From its opening date, on the 9th of August, it has been issue after issue.
First starting with households not even receiving their census logins on time, to the online survey being shut down on the night, to finally issues with the paper forms being sent back to each household.
Local experts of the Central West have detailed various reasons why they believe the site went down.
The reoccurring issue being the adverse affects of cost cutting in the ABS.
It was thought by bringing the Census online it would make the process easier for citizens as well as save the government money – but instead it has become an even bigger headache in the tedious process.
Ray Wilson, a regional organiser for the Australian Manufacturing Worker’s Union Victoria Branch, believes the site would not have crashed if there was more staff working at the ABS.
“I’m a trade unionist and I am appalled that that 710 people were axed from the department and really I’m fuming.”
“We need the public service. Yes everything is going online. Brilliant, but we need the people to man it.”
The Australian government has been planning to update the system for awhile now, but this rush to move online seems to have sidelined privacy and job security concerns.
Rod Bloomfield, former candidate for the Nick Xenophon team in Clare, believes the rush to modernise was what brought the whole system crashing down.
“They got to this point too soon and pushed too hard for an online experience when it comes to the census and we saw the result of that.”
“I think inevitably all of this stuff will be online, I think we’ll be voting for state and federal elections online eventually but everything has to be tested and it has to take time.”
The Chief Statistician at the ABS, David Kalisch said the site was taken down after 7:30pm to ensure the ‘integrity of the data’.
This decision was made after the server received 4 denial of service attacks. However even after the decision was made to shut down the system, the Census social media websites were still telling people to log on and make a difference.
While authorities have reassured the two million Australian’s who completed their forms before the system crash that their data is safe, many are still distressed about the intrusive nature of the census and having shared all this information online.
Wendy Mason for the Western Research Institute says that without accurate statistics and information from the ABS it becomes very difficult for organisations such as the WRI to assist in decision making that best suits their regions.
“The census really relies on people filling out their census correctly, whether its online or paper and giving as much information that is reflective of their current situation.”
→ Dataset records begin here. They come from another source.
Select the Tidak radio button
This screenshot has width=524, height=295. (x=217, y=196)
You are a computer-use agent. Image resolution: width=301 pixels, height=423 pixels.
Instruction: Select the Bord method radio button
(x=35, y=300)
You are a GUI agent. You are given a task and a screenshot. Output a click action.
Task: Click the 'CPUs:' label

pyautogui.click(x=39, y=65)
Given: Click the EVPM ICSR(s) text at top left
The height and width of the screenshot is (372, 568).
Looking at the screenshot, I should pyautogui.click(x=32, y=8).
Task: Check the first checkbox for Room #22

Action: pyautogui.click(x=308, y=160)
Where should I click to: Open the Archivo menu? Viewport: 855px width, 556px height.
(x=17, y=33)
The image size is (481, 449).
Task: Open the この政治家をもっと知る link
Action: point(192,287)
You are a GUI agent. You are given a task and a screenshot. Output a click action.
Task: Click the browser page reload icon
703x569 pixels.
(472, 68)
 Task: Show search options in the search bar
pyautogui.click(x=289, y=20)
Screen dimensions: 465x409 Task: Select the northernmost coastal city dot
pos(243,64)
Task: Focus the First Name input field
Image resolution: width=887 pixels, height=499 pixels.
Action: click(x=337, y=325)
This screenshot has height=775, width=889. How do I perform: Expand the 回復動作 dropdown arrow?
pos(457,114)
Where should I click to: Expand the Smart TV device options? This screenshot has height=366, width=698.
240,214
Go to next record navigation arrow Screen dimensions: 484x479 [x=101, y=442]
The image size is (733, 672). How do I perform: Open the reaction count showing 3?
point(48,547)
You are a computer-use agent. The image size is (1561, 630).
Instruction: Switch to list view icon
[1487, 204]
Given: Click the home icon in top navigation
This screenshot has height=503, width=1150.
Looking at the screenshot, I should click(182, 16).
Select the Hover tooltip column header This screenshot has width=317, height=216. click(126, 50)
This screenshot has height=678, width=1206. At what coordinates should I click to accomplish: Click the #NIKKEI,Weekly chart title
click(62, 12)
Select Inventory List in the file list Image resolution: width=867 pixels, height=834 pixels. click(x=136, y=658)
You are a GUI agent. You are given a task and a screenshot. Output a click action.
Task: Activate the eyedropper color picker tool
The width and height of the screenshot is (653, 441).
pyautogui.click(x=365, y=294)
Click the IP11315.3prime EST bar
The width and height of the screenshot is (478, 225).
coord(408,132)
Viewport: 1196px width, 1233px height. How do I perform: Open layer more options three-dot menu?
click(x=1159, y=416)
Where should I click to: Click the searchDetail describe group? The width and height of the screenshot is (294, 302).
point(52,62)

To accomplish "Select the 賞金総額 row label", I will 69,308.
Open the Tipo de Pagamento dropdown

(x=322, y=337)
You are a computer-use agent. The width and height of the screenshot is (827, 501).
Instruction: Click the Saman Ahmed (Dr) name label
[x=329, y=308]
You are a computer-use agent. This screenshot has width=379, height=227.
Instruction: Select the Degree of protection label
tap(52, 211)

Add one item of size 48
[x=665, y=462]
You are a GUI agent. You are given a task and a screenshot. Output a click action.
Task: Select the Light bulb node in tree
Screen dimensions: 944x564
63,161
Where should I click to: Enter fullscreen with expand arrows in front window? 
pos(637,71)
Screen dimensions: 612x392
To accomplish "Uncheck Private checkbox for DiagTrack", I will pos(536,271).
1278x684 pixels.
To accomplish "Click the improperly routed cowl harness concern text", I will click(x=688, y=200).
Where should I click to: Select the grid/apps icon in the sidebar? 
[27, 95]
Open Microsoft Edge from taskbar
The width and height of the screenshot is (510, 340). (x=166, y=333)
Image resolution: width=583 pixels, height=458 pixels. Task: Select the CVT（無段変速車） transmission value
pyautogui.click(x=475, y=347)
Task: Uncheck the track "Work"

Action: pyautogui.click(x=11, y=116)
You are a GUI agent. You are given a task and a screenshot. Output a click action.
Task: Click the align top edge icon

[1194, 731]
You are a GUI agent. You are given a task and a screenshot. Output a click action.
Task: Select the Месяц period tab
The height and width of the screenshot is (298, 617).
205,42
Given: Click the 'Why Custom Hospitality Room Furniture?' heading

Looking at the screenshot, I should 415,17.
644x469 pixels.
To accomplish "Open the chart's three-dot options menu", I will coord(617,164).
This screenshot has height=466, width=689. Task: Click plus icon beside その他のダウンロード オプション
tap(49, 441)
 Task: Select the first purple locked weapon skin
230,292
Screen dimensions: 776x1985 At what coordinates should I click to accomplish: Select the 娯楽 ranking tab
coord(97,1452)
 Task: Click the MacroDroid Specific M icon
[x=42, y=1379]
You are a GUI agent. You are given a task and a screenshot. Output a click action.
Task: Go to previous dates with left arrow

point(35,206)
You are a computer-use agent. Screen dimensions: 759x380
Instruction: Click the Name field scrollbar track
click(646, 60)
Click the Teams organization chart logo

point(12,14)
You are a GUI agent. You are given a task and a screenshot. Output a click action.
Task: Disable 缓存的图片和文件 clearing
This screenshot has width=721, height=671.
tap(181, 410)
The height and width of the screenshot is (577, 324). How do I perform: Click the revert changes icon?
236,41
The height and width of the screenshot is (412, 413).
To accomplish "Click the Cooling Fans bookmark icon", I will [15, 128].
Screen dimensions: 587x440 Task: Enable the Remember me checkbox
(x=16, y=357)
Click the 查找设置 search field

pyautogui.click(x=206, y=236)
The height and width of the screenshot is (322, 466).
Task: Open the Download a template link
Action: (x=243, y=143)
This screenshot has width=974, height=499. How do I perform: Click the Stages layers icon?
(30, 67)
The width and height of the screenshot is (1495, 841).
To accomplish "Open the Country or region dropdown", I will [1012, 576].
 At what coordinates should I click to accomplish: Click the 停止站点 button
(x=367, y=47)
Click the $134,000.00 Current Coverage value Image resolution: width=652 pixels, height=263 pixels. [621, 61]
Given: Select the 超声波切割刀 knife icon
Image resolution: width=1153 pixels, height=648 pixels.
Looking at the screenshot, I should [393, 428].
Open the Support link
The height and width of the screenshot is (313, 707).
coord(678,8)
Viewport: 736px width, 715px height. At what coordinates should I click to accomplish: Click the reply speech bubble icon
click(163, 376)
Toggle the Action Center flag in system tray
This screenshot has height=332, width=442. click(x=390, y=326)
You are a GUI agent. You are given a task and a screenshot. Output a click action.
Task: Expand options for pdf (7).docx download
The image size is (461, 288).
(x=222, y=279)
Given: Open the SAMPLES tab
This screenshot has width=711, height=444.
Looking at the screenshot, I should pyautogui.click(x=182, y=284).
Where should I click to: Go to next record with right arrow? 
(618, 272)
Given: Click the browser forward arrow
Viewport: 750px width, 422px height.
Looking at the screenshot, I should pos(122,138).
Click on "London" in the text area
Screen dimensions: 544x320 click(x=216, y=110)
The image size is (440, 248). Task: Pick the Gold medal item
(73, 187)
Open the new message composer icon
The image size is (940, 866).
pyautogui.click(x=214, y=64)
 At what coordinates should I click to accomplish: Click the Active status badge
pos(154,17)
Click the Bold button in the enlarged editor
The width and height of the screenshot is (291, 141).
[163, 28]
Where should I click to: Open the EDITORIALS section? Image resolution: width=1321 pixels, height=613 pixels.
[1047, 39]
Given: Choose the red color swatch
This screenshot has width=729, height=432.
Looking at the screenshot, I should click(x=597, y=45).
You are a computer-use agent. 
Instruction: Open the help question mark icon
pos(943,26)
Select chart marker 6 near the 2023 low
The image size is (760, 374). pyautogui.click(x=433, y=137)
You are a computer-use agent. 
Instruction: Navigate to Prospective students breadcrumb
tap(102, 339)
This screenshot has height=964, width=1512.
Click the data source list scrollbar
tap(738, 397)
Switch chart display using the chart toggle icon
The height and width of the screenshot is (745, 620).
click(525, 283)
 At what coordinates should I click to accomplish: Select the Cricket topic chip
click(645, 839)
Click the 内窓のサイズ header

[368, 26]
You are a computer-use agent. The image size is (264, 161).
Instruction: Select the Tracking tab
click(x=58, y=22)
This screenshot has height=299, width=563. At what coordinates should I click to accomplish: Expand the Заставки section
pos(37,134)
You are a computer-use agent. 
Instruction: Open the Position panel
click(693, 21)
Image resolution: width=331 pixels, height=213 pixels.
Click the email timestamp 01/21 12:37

“If people fill out the data correctly, it actually means that planners researchers, people who need to use that ABS data will be able to do that knowing that it is a fuller, more accurate set of data.”
Currently, the WRI is working on decisions for the Western regions of NSW. These decisions will reflect the growing ageing population. Mrs Mason says, without more recent data it limits their understanding of the region and could ultimately affect major decisions in the next coming months.
An enquiry into the “cyber attacks” is underway says the Australian Privacy Commissioner, Timothy Pilgrim, to put Australians at ease.
In the meantime the ABS is still encouraging Australians to complete their census before September 23rd.